Text shown —
☆ ☆ ☆ ☆ ☆ ☆ ☆
There once was a time when the world had to content itself with only a few versions of Great Expectations: the boring old novel by Charles Dickens and the handful of film adaptations. No more. Twentieth Century Fox recently released a new, contemporized movie version, starring Ethan Hawke and Gwyneth Paltrow. Among the items accompanying it are Great Expectations: The Soundtrack, Great Expectations: The Score, and, in the tradition of Little Women: The Novelization Of The Film Of The Novel, a new novel by Deborah Chiel. Can't decide which version of the book is for you? The following chart should help, comparing the original novel to the novelization and—for audiophiles—a sampling of the lyrical content of the star-packed soundtrack.
Dickens: My father's family name being Pirrip, and my christian name Philip, my infant tongue could make of both names nothing longer or more explicit than Pip. So I called myself Pip, and came to be called Pip.
Dickens: Not applicable.
Dickens: Not applicable.
Dickens (original "happy" ending): I took her hand in mine, and we went out of the ruined place; and, as the morning mists had risen long ago when I first left the forge, so, the evening mists were rising now, and in all the broad expanse of tranquil light they showed to me, I saw no shadow of another parting from her.
☆ ☆ ☆ ☆ ☆ ☆ ☆
Rows from a screen grounding dataset —
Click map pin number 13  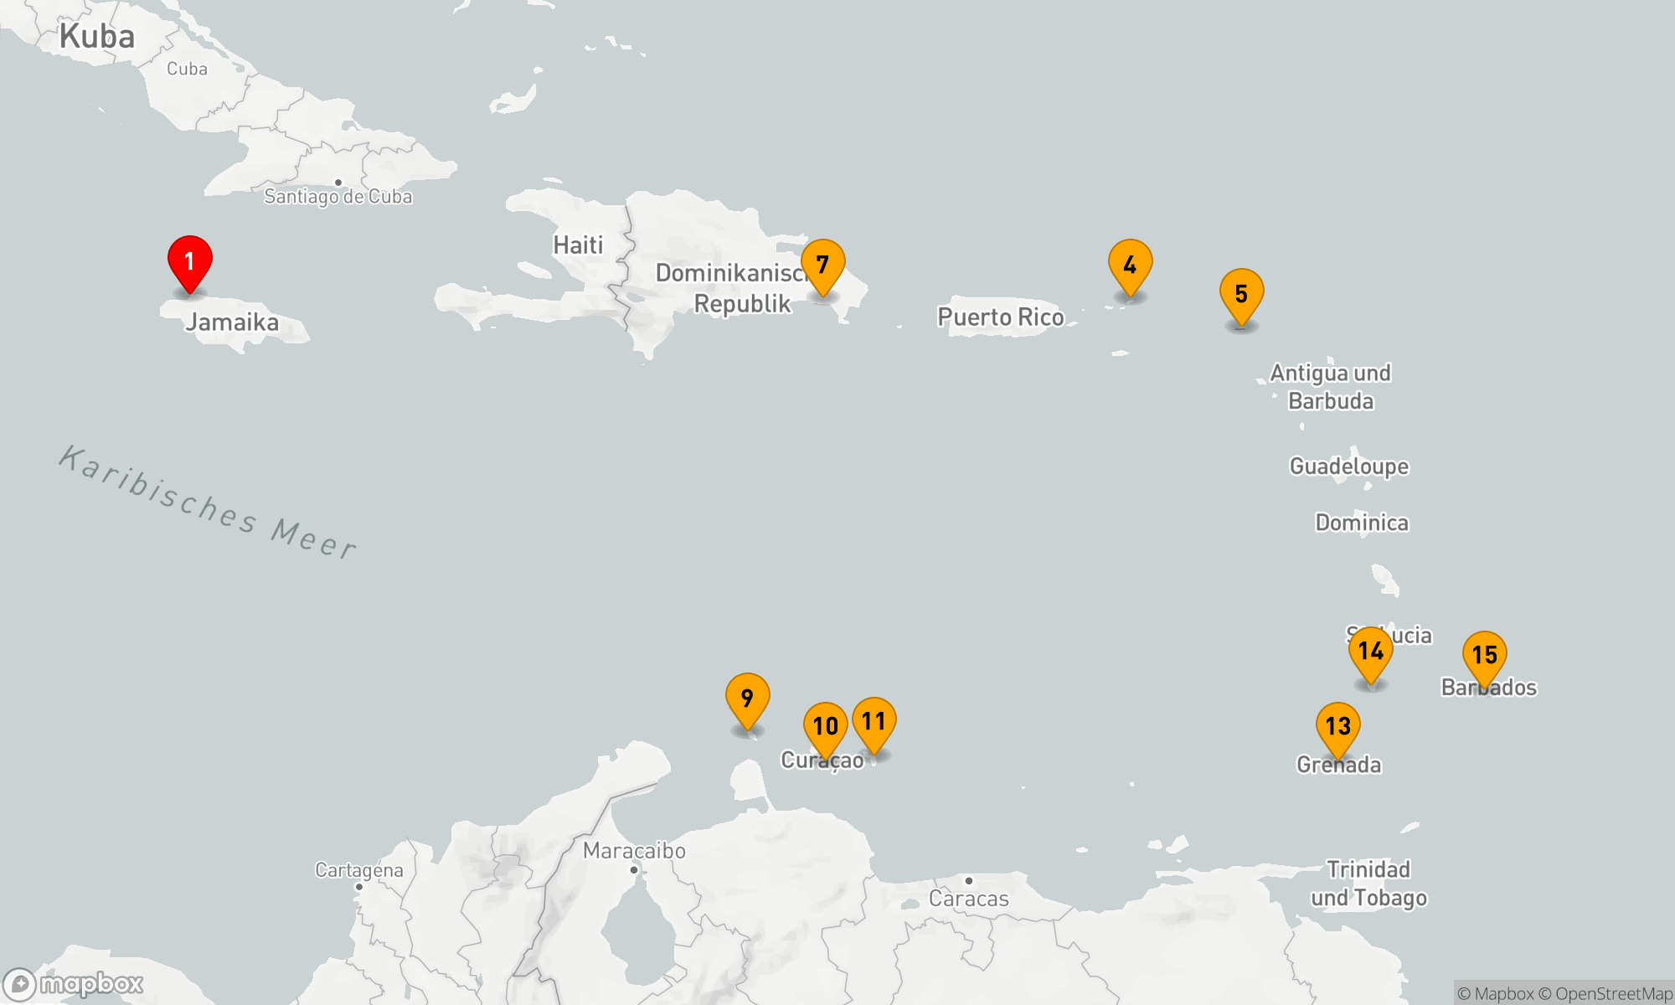coord(1337,726)
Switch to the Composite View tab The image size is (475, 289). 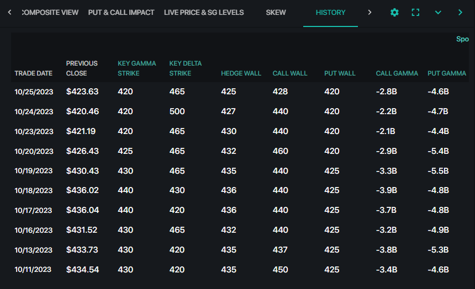[50, 12]
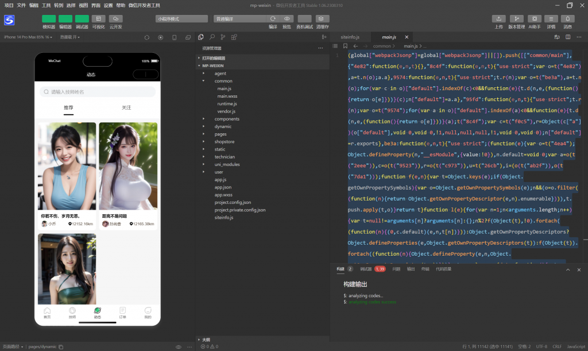Click the 预览 preview eye icon
This screenshot has width=588, height=351.
287,19
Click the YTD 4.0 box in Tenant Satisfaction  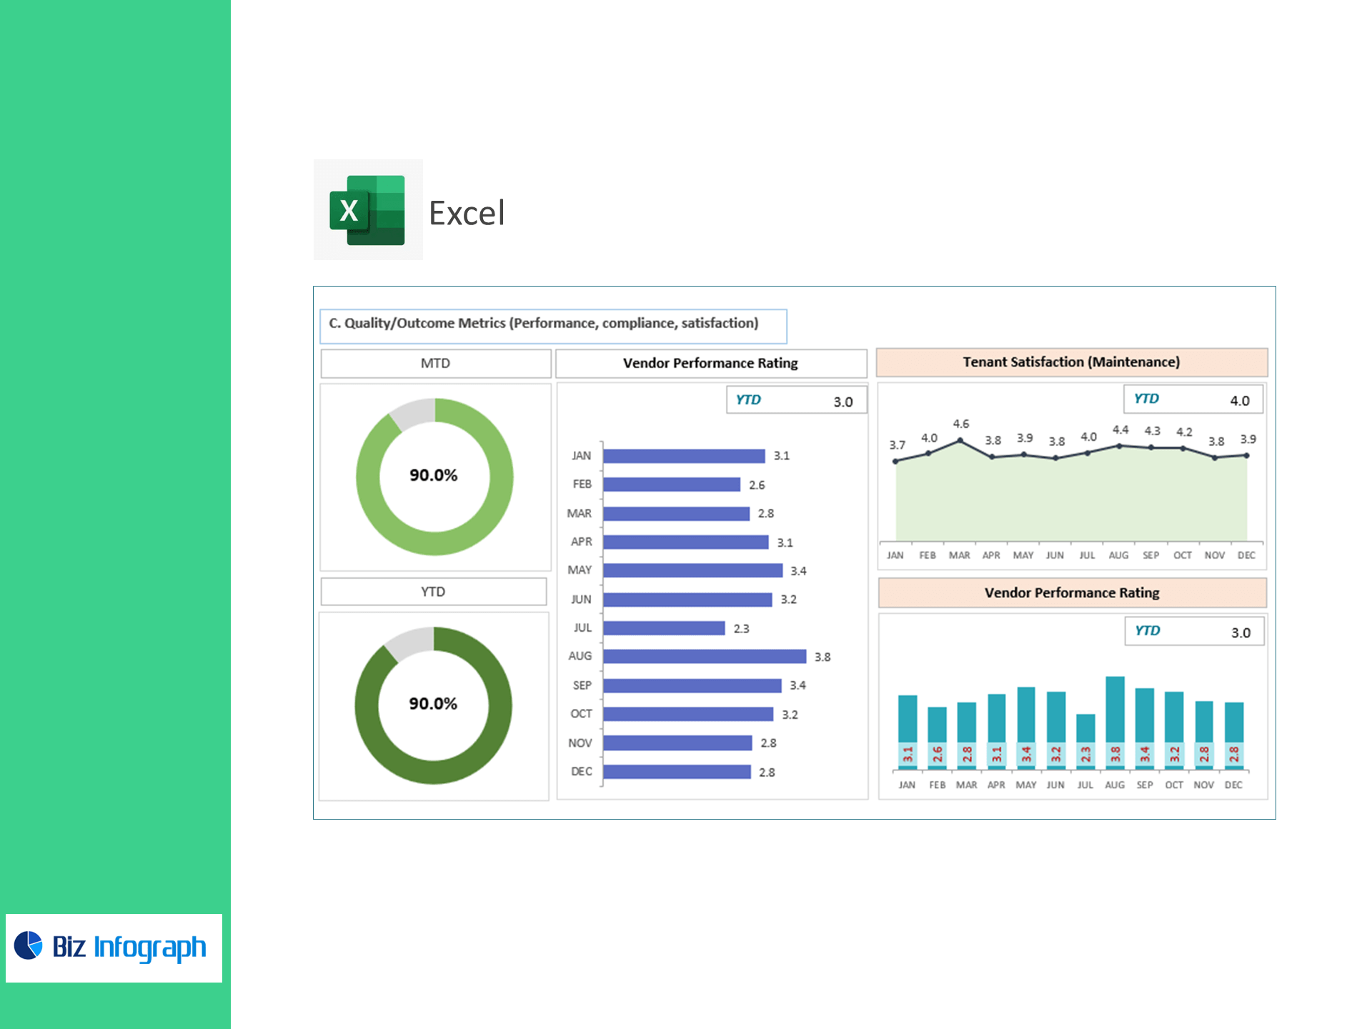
☆ ☆ ☆ ☆ ☆ ☆ ☆
To-do list —
[1] According to the piece comparing versions of Great Expectations, who wrote the new novel that accompanies the movie?
[2] Continue the piece comparing versions of Great Expectations, picking up after its last sentence.

Expected answers —
[1] Deborah Chiel

[2]
Chiel: It should have been the happiest night of his life—a night for champagne and caviar, for laughter and celebration, for dancing and staying up until dawn and making love with the only woman he had ever loved. Jimmy Bell should have been giddy with joy, looking forward to the future, flushed with the kind of triumph that few people his age could even hope to achieve.
Chiel: He watched as she removed her shoes, then slowly began to unbutton her dress. It fell to the floor and she paused, as if to give him the chance to study her in the state of half-undress. He said nothing as she unhooked her bra and slid off her panties. She stood before him, nude, a golden goddess in the morning light.
Chiel:Before he had a chance to respond, she spread her legs, and he took that as permission to explore further. His hand disappeared beneath her skirt, moving agonizingly close to the V between her legs. His fingers grazed the edge of her underwear; he traced the curve of her silky-smooth thigh. She rocked against his hand and closed her eyes, then opened them again and gazed unfocusedly at the picture above him.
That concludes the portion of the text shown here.